SHORT EXERCISE: Output the passage of the news excerpt on Nokia's Windows Phone deal from "With the new" up to and including "to 16 percent.", copied exactly.

DOCUMENT EXCERPT:
◆ ◆ ◆ ◆ ◆

Microsoft platform becomes Nokia's primary smartphone OS

Nokia will adopt Microsoft's Windows Phone as its primary smartphone strategy, the company said on Friday, after days of speculation on what it would do to compete with Apple's iPhone and Google's Android.

The companies will also partner on mobile ads - where Nokia will use Microsoft adCenter in mobile devices - and on mapping, where Nokia Maps will become part of Microsoft's Bing search engine.

Before today's announcement, Nokia CEO Stephen Elop had stated that Nokia needed to "decide how we either build, catalyse or join an ecosystem" to change its fortunes. In the end it decided to partner with Microsoft and join the Windows Phone 7 ecosystem.

Nokia will contribute its hardware design and language support to the partnership, and help bring Windows Phone to a larger range of price points, market segments and geographies, the companies said in an open letter from Elop and Microsoft CEO Steve Ballmer.

Nokia won't abandon its own platforms, Symbian and MeeGo, yet. The company still plans to put out a "MeeGo-related" product later this year, it said.

With the new strategy, Nokia is hoping to put an end to a downward spiral that started in 2007, the year in which the first version of Apple's iPhone arrived and Google announced Android.

At the time, Nokia's smartphone market share was almost 50 percent for the full year, compared to Apple's 2.7 percent, according to Gartner. The first Android-based phone still hadn't arrived. But by the fourth quarter of 2010, Nokia's market share had dropped to 30.8 percent, Android had caught up and Apple had increased its market share to 16 percent.

◆ ◆ ◆ ◆ ◆

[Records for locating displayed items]

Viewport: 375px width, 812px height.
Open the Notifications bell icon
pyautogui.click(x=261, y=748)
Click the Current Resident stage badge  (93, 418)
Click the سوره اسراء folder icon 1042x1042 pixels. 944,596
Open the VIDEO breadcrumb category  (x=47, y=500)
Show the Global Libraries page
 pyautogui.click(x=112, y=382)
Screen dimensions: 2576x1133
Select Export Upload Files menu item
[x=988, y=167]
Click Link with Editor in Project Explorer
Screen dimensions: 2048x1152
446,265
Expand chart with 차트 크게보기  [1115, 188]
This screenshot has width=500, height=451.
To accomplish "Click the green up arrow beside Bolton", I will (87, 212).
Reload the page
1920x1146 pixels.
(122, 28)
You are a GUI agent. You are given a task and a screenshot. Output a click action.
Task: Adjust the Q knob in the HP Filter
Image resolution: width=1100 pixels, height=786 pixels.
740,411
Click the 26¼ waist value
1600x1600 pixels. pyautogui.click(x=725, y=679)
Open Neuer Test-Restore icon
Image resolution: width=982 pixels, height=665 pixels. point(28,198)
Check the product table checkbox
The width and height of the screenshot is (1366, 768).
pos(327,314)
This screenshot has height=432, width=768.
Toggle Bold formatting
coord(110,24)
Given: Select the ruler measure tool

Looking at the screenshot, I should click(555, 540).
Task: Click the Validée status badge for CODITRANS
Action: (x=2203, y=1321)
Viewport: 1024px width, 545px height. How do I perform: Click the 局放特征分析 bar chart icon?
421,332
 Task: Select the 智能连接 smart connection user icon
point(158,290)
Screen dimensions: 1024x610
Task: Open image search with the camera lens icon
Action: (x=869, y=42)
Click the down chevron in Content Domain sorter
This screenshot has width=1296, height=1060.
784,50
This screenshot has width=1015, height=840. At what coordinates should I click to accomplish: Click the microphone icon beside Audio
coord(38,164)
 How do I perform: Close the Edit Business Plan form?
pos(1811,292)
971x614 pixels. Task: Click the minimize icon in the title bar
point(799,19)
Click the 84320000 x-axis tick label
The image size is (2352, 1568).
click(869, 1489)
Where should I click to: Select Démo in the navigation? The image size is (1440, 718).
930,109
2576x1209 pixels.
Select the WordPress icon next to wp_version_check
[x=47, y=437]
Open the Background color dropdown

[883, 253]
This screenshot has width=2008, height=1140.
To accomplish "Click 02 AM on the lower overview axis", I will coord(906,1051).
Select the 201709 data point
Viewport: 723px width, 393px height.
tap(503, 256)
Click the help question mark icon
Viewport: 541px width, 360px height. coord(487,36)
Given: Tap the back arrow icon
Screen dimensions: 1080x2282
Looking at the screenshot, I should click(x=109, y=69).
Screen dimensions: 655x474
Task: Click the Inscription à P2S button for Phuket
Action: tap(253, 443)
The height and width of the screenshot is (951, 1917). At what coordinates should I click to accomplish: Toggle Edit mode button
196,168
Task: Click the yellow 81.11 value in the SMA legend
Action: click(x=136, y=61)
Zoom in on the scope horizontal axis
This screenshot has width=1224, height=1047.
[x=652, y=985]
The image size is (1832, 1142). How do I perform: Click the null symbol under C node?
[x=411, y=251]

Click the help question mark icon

◆ ◆ ◆ ◆ ◆

RESPONSE TO THE EXERCISE:
With the new strategy, Nokia is hoping to put an end to a downward spiral that started in 2007, the year in which the first version of Apple's iPhone arrived and Google announced Android.

At the time, Nokia's smartphone market share was almost 50 percent for the full year, compared to Apple's 2.7 percent, according to Gartner. The first Android-based phone still hadn't arrived. But by the fourth quarter of 2010, Nokia's market share had dropped to 30.8 percent, Android had caught up and Apple had increased its market share to 16 percent.